JH: We’re working on it for the premiere production in Dallas. Hopefully then it would be ready in time for San Diego, which would be very exciting.
EM: Everybody’s so psyched here. First of all, to have David Bennett on board, who’s already accomplished a great deal. I interviewed him recently. He’s just a delight, and so committed, as is Carol, and everyone else, to make all of this work. It’s nothing short of a miracle.
JH: I feel the same way. Amazing, isn’t it?
EM: It’s going to be a celebratory season this year, and to have your opera as part of it is wonderful.
JH: I feel really good about it. We worked very hard to get it right.

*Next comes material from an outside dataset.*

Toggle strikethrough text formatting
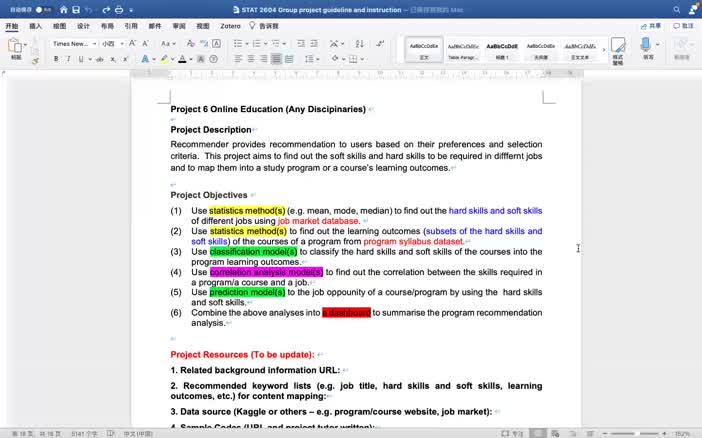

Now we’ll have a rehearsal and performance period in Dallas, and I can make some changes if I need to after that to make sure it’s in top shape for San Diego.
EM: When it comes to composing operas, you’ve done some based on true stories, some on novels, and Great Scott, which is totally original. What kinds of story do you like to base an opera on? Do you have any preference? You’re writing another one, I believe.
JH: Yes, I’ve got It’s a Wonderful Life in just a year and a half. I have to start writing that, don’t I? [Laughs] Of course it’ll get done, not a problem. I look for stories that tell transformative, emotional journeys, have big emotional worlds, feel very relevant and true to the times we’re living in - even though they might be of a different time - have a sense of real intimacy with larger forces at work, where there’s some kind of social injustice and inequity happening that needs to be conquered or addressed. I find historically that’s the formula for a lot of successful operas. If you look at Marriage of Figaro or Butterfly or Traviata, all of those elements are in there. I also have to have a very specific location in mind. The physical environment of where the opera takes place is very key - the “sound world.”
EM: Wonderful Life is such a timeless story. Can you tell us more?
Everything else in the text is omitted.